-- start of RECORDS FOR THE EXERCISE --

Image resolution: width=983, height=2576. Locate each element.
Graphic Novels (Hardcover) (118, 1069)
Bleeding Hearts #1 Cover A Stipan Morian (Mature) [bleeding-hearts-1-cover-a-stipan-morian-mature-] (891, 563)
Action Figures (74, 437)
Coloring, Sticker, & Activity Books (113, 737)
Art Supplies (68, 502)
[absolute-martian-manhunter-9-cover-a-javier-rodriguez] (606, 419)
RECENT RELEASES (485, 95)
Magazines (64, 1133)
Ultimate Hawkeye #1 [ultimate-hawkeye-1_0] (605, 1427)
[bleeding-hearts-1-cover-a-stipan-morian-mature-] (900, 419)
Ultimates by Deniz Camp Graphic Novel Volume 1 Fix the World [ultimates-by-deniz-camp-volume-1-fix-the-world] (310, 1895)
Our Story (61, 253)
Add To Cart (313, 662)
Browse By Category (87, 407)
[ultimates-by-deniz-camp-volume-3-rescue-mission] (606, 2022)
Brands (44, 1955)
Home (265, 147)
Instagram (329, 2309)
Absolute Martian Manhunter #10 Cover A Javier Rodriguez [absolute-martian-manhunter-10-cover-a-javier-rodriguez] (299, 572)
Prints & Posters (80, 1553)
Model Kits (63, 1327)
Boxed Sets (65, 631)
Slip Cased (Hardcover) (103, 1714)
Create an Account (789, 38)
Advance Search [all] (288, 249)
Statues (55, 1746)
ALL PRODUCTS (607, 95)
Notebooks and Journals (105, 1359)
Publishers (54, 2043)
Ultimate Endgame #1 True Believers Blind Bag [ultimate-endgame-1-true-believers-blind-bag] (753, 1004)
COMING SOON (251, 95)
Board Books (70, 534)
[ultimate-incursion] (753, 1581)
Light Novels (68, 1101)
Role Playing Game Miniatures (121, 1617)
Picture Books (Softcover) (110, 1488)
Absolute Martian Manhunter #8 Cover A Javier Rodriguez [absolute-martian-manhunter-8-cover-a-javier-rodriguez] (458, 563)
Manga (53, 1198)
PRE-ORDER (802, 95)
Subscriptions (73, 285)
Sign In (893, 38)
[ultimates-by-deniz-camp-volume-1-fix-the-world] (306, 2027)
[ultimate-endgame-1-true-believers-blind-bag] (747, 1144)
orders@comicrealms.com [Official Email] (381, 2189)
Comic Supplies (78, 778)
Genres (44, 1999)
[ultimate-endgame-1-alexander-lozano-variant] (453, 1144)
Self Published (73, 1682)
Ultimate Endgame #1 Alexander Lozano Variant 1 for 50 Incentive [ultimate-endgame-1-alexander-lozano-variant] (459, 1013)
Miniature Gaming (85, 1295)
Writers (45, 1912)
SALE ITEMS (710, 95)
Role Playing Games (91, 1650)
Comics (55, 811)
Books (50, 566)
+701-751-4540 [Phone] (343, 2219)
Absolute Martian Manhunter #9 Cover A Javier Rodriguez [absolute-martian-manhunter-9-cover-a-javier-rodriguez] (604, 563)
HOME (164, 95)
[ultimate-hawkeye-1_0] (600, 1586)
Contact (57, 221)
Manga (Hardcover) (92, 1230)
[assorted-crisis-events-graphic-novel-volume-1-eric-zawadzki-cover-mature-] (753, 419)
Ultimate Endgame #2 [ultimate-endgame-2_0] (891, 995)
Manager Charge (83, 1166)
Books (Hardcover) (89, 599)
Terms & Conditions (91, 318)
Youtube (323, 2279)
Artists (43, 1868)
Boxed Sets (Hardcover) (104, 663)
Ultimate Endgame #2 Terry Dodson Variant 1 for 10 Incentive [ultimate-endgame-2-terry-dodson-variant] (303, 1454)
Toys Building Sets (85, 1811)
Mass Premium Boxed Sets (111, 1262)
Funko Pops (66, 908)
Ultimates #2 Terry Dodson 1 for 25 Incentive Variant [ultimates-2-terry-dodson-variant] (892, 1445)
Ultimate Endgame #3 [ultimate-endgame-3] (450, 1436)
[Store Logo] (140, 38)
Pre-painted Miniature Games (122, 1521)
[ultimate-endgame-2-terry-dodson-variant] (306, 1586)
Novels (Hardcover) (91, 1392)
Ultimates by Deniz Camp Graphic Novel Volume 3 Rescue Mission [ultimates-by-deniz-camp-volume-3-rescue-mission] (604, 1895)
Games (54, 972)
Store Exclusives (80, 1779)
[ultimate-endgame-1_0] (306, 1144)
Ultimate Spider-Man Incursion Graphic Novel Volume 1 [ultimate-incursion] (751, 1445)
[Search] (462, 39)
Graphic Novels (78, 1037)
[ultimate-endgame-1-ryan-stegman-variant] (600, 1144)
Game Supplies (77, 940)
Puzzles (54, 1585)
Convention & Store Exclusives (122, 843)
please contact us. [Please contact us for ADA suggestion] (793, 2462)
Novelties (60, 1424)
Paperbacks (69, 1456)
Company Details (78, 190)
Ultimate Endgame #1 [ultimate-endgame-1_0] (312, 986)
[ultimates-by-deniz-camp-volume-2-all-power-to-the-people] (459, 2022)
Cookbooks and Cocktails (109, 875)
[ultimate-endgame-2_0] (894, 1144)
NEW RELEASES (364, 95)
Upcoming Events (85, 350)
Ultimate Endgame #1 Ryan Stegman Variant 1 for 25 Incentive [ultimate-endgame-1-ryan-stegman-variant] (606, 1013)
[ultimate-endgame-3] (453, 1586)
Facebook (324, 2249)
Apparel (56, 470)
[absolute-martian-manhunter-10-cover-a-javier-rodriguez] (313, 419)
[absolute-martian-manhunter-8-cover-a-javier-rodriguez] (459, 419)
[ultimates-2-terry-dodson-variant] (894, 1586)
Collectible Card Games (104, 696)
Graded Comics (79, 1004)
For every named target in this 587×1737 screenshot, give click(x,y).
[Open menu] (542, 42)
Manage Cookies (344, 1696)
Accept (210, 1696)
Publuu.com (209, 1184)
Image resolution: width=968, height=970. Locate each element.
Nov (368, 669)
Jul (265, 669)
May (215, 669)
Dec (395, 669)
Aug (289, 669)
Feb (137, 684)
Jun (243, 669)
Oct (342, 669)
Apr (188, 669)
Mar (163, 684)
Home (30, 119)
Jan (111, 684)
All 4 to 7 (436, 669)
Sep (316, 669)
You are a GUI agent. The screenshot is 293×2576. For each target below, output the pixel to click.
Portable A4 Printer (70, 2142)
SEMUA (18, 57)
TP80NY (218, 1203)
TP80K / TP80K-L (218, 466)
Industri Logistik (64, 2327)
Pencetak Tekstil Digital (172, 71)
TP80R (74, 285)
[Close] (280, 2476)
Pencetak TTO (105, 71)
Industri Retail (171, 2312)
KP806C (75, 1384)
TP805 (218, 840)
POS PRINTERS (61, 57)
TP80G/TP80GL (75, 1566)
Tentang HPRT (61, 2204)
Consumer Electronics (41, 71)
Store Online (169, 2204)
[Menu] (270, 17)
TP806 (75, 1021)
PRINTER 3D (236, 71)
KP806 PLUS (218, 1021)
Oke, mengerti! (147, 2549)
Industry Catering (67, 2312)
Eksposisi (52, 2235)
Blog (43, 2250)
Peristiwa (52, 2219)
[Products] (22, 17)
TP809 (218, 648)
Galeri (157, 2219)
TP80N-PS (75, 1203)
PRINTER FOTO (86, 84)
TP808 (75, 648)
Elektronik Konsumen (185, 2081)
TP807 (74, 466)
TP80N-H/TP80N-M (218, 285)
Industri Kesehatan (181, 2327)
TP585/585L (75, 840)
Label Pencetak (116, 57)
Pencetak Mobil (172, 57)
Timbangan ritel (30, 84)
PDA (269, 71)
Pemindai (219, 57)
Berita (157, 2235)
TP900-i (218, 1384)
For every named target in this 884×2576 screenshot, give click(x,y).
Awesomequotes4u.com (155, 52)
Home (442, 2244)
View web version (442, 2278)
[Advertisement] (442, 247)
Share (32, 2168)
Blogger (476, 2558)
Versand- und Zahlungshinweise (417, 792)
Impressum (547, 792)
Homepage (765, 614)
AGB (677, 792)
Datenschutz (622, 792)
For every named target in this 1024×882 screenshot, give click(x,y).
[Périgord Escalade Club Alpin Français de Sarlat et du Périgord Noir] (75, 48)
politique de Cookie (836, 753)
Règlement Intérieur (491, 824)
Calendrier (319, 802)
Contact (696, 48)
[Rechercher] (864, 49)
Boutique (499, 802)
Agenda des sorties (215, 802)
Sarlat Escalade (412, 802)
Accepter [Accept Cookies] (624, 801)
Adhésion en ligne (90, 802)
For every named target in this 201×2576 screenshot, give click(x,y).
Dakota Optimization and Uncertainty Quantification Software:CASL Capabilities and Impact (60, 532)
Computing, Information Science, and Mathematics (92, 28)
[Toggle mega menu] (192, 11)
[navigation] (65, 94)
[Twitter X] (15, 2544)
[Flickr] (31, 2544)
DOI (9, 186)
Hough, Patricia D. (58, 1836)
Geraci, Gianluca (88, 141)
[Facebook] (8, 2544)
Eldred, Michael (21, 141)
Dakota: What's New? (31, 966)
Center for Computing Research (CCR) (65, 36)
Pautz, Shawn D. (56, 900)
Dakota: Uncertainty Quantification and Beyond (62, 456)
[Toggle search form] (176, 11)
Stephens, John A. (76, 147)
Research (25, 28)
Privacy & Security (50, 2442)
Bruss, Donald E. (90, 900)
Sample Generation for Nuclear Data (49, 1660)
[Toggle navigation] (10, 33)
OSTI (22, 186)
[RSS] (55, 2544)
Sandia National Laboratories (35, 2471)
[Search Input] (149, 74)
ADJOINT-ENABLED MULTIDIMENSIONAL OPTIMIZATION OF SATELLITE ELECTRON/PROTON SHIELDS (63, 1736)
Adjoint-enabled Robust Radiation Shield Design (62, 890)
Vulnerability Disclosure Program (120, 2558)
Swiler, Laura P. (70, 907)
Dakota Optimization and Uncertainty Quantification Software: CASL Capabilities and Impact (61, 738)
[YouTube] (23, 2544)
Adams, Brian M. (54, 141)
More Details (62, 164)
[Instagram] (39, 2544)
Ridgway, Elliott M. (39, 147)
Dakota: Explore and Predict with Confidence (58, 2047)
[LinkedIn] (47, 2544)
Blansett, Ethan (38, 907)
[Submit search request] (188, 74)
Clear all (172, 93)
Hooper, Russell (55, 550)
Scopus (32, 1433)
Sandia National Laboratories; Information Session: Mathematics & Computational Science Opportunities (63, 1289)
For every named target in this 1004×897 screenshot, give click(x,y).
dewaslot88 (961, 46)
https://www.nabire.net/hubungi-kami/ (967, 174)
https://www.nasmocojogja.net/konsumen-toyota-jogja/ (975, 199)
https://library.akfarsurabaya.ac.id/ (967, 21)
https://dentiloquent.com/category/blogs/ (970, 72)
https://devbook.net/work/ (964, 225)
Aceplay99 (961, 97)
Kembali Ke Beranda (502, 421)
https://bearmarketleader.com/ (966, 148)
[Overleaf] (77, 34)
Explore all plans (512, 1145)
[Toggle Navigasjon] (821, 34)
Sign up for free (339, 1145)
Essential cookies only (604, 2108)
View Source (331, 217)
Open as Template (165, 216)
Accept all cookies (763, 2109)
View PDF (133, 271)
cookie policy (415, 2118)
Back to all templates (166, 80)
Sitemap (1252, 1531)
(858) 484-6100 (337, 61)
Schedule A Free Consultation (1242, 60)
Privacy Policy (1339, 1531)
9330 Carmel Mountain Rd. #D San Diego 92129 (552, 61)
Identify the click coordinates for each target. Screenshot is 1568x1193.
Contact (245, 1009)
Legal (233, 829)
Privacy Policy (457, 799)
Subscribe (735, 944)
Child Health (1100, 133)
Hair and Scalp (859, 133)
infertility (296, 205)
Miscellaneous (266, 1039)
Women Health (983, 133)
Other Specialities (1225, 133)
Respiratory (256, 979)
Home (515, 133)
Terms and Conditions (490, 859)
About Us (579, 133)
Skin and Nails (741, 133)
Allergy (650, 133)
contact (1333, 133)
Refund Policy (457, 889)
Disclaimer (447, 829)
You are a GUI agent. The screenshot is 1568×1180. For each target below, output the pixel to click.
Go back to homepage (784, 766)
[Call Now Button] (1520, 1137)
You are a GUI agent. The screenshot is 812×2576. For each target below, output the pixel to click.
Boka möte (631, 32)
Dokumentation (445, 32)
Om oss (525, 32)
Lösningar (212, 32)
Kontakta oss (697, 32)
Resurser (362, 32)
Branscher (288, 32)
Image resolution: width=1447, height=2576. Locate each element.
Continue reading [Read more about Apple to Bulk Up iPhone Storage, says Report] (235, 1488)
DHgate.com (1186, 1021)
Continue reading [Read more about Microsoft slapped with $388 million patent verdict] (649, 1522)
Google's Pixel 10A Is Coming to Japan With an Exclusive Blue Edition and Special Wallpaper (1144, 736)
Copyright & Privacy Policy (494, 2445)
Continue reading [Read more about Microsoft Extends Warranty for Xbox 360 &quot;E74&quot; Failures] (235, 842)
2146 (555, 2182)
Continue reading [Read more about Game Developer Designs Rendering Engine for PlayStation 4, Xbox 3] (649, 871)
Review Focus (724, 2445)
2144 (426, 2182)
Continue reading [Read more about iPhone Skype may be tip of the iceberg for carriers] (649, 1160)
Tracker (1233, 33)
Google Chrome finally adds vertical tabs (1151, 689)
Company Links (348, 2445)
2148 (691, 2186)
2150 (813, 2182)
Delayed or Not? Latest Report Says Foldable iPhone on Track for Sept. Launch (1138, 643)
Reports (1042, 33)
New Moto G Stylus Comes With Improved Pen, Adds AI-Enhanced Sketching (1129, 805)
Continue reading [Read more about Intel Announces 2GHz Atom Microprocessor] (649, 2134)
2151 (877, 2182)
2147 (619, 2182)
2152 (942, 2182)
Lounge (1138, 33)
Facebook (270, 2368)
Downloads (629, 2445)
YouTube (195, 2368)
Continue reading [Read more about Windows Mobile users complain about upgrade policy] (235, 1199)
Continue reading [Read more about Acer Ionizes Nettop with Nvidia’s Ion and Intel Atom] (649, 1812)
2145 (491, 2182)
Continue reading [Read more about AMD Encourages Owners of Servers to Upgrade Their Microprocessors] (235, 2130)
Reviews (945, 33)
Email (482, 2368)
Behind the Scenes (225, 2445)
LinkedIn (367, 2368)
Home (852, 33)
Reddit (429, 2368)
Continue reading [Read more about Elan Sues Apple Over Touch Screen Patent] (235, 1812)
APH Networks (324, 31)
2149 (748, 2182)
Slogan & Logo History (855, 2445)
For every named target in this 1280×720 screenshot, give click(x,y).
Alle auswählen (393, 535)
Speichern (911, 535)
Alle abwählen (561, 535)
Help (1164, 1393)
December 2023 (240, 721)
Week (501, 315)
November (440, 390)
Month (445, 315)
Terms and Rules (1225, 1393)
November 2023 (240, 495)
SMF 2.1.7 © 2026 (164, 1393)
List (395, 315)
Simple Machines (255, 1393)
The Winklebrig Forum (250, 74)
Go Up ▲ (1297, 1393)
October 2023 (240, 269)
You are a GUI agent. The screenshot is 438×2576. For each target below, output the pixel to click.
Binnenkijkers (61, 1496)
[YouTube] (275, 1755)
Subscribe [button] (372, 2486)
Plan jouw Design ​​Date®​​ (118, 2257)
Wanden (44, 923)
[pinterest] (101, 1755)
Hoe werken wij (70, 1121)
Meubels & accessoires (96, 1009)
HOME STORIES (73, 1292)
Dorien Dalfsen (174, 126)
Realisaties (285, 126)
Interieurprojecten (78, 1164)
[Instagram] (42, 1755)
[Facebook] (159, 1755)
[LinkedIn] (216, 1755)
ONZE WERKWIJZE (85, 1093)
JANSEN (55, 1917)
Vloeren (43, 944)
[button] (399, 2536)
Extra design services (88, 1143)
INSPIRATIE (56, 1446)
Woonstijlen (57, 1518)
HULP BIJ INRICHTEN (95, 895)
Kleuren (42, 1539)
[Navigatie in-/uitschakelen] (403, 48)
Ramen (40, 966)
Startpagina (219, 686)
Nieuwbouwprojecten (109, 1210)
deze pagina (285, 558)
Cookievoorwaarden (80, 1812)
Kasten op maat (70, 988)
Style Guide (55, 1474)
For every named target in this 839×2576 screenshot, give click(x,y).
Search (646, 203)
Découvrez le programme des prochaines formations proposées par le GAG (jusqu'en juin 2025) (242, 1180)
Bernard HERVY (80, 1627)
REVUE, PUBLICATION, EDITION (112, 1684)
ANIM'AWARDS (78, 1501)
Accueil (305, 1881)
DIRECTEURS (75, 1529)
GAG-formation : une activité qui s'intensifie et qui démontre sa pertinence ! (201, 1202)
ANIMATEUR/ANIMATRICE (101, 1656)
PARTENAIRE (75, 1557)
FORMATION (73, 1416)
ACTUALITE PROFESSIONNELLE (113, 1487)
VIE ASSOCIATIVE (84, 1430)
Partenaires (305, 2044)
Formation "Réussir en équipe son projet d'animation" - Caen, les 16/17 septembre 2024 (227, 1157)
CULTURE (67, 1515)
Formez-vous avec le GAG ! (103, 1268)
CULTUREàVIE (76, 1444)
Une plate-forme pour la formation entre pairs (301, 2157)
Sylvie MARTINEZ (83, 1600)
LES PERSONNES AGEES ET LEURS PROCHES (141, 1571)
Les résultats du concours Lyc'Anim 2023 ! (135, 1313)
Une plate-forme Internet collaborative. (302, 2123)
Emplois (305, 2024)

-- end of RECORDS FOR THE EXERCISE --

PROBLEM TO SOLVE >>
Count the lines in the records above that contain the string "stegman", and reply with only the number.

RESULT FOR THIS TASK >>
2